Un des freins importants à la résistance locale, et qu’il ne faut jamais sous- estimer, réside dans les effets de proximité de la communauté. Les individus, entreprises et organisations qui appuient massivement ces projets sont aussi des parents, des employeurs actuels et potentiels, des clients et, surtout, de subventionnaires. On peut y voir une explication plausible (mais partielle) de l’absence d’un positionnement clair de certaines organisations liées de près aux enjeux environnementaux (ex. : Eurêko, organismes de bassins versants, comités ZIP). Tout au plus ont-ils réclamé une seule évaluation environnementale et un prolongement des consultations publiques sur GNL. En juin 2019, le Regroupement national des conseils régionaux s’est opposé au projet de GNL par voie de communiqué. Membre de ce regroupement, le Conseil régional de l’environnement et de développement durable (CREDD) du Saguenay–Lac-Saint-Jean n’a toutefois fait aucune déclaration dans les médias régionaux.
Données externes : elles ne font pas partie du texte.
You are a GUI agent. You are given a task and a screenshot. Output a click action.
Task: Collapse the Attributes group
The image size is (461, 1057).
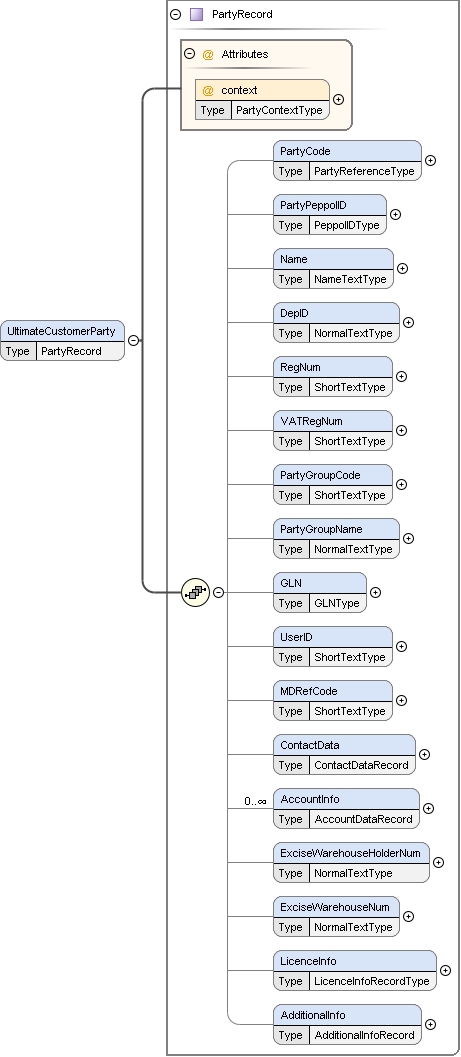click(189, 54)

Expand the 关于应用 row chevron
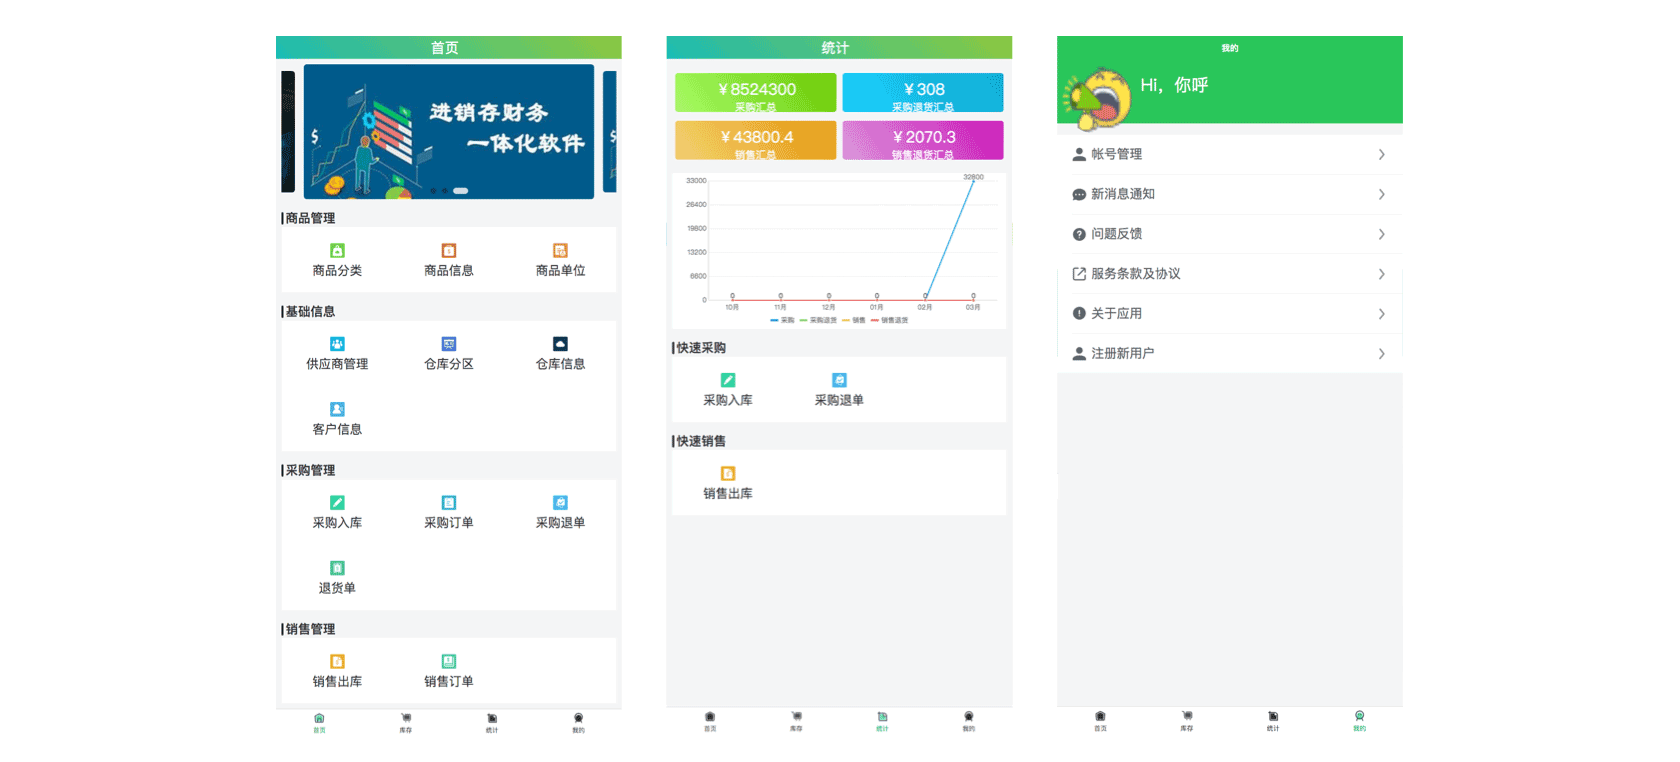(x=1381, y=314)
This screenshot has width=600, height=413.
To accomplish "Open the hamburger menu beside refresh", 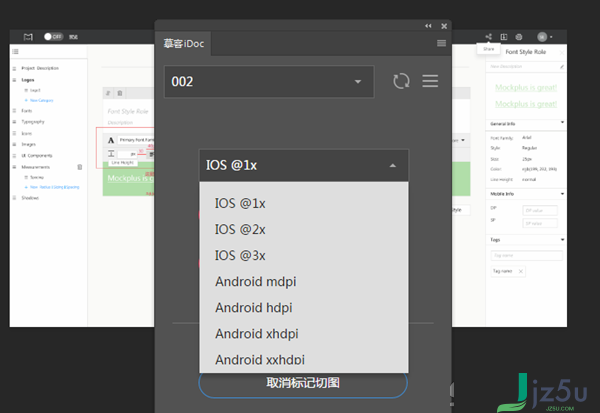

C’est pourtant le développement de la région périphérique du Saguenay–Lac-Saint-Jean qui se trouve au cœur de ces questions alors que les élites locales et régionales, appuyées par les gouvernements du Québec et du Canada, s’accrochent à un vieux modèle qui n’a plus d’avenir. La région du Saguenay–Lac-Saint-Jean risque en effet de devenir le dindon d’une farce où les investissements porteurs d’avenir se font ailleurs au Québec, pendant que des compagnies étrangères profitent des derniers soubresauts d’un modèle obsolète.


[1I. Brochu et J.-G. Simard, « Municipalités locales et MRC : proximité avec qui ? », L’Action nationale, juin 2019, p. 136-151.

[2Il y a actuellement trois infrastructures maritimes : installations portuaires industrielles de Rio Tinto à La Baie (bauxite), le quai de croisières internationales (La Baie) et le terminal de Grande-Anse à La Baie qui accueille les projets industriels, dont celui de GNL. Le port sur le versant nord serait la 4e infrastructure portuaire dans un secteur assez restreint du fjord du Saguenay.

[3Voir Valérie Beauchamp, « Une coalition à la défense du fjord », À bâbord !, no 81, novembre 2019.